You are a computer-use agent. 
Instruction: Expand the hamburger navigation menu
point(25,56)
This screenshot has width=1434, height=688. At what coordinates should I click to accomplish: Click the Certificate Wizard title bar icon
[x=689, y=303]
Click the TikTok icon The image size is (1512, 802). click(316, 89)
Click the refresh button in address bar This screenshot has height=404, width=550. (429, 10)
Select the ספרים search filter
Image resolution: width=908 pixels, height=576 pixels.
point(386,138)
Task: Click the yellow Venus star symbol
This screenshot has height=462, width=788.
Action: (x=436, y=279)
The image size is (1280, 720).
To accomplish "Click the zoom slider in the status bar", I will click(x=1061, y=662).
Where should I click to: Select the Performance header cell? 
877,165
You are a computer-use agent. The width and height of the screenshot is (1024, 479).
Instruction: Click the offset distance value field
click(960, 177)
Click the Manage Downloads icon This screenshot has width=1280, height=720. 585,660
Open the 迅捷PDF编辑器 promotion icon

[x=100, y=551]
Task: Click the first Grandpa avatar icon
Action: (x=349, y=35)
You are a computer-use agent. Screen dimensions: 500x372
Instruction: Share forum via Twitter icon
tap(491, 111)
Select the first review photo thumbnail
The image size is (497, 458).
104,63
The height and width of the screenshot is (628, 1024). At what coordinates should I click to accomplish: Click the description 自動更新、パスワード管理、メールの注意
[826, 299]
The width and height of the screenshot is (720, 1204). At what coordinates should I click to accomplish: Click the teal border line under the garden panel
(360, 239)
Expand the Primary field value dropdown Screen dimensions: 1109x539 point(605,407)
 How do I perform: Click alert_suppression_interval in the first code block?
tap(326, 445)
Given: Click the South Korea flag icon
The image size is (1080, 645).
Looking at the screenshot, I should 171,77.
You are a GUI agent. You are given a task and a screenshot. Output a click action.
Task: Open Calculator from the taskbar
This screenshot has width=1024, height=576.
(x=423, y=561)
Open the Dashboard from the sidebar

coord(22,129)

-----

→ **Exercise task**
Duplicate the lines from the one containing "How do I perform: Click" through the final line, both included, without changing anything.

→ **Result of the exercise**
 How do I perform: Click alert_suppression_interval in the first code block?
tap(326, 445)
Given: Click the South Korea flag icon
The image size is (1080, 645).
Looking at the screenshot, I should 171,77.
You are a GUI agent. You are given a task and a screenshot. Output a click action.
Task: Open Calculator from the taskbar
This screenshot has width=1024, height=576.
(x=423, y=561)
Open the Dashboard from the sidebar

coord(22,129)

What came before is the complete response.